A Narendra Modi can only rise in an India bereft of ideas, a country content to play with old clichés like development, governance, security as if they were freshly minted currency. Mr. Modi is a hybrid created out of an updated swadeshi rhetoric which now manifests itself as a technocratic and corporate, and a loose World Bank vocabulary we call governance.
As an administrator, he has been more than competent, placing Gujarat high on the vector of growth but mixed on human development. Mr. Modi appeals to the middle class, to the dream of development, to the idea of a strong middle class-driven India. Yet, he carries the taint of the 2002 riots and an almost visceral hate for the Muslim. He also represents a new BJP where the old pracharak has modernised as a technocrat. Deep down he is an authoritarian man ill at ease with dissent or coalitions. Yet he lacks the charisma to carry India. He does not quite represent Mr. India because he does not embody all the values of our Constitution.
Race for aspirations
Narendra Modi represents new forces we need to comprehend.
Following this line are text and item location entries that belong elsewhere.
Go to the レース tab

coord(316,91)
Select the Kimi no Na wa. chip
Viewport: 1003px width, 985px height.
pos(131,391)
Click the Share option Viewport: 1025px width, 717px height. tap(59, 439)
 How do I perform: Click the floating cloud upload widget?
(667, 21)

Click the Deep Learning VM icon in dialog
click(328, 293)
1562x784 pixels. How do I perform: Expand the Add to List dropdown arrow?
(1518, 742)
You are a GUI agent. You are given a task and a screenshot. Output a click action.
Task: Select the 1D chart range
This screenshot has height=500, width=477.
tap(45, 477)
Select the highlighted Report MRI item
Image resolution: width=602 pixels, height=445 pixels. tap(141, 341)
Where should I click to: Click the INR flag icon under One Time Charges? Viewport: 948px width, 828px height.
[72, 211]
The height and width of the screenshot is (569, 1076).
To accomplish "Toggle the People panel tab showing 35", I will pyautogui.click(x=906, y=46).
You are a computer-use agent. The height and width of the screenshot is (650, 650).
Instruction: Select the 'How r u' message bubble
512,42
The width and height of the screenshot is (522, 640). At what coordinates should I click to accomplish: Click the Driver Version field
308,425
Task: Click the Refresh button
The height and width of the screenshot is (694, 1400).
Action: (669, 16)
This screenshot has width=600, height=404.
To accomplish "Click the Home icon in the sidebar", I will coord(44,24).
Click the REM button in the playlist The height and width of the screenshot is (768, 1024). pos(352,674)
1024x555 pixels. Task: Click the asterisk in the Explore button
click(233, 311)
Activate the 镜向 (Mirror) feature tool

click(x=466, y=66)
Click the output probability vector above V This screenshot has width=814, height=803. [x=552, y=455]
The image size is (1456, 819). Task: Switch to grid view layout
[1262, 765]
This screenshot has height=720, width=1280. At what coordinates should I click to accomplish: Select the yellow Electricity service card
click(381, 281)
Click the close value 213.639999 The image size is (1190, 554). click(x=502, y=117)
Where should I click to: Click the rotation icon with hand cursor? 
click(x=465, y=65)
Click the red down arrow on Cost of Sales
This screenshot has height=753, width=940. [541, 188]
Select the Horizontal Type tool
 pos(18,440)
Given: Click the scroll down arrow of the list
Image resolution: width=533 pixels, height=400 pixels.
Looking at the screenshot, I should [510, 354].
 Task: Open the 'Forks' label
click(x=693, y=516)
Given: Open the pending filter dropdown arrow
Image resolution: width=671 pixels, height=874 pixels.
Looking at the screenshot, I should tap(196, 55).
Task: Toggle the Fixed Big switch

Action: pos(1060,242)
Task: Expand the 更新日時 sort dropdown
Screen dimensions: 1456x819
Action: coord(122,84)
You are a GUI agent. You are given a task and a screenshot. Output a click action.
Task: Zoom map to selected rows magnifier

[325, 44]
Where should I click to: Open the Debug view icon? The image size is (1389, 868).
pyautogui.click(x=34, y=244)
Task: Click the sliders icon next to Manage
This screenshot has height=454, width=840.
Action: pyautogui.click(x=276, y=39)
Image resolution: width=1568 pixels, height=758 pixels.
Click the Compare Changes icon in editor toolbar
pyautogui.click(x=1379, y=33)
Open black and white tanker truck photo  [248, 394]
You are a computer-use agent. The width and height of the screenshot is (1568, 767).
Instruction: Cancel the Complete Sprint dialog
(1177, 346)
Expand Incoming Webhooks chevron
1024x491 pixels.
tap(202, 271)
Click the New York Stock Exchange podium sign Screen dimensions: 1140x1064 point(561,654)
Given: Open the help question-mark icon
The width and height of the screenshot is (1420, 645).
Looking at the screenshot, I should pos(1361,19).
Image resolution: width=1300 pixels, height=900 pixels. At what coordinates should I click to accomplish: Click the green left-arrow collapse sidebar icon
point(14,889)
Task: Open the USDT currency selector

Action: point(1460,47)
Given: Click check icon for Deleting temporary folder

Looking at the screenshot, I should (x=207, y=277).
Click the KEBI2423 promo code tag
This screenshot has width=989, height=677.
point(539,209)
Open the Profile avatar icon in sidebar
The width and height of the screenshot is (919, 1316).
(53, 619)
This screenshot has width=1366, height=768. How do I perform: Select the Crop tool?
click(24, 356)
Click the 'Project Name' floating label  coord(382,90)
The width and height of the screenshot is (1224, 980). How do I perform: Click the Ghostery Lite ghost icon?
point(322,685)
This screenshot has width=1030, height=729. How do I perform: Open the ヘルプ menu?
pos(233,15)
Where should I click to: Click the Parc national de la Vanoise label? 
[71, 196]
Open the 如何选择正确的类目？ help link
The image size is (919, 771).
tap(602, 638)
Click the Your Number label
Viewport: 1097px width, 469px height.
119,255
He represents a new, aspirational India, two-thirds of which is below the age of 35. He appeals to the upwardly mobile in search of efficiency, who are tired of corruption and also tired of the Congress, either as a stale Socialist Party or because of its dynastic model playing Hamlet intermittently. Such an India is both swadeshi and diasporic, more hawk-like in its attitudes internally and externally. It seeks an image of toughness and a sense of recognition. Mr. Modi seems to guarantee these deliverables in a way no other party can. It is a question of perception and he seems to be winning this race for aspirations.
Fortunately, India is multi-generational in its memory and for many groups he does not quite fit the virtues of tolerance, the slowness of politics. Even those opposed to the BJP were surprised by the shoddy treatment meted out to Mr. Advani. It is also clear that the BJP is a graceless party.
Beyond the internal schism, Mr. Modi raises important issues. In returning a halo to ‘development’ as something individual and collective, aspirational and nationalist, he is promising a speeded up India that the other parties have not dreamt of. In this, he is triggering a new politics which India has to confront. Narendra Modi is the change that we have to decide whether we want to be.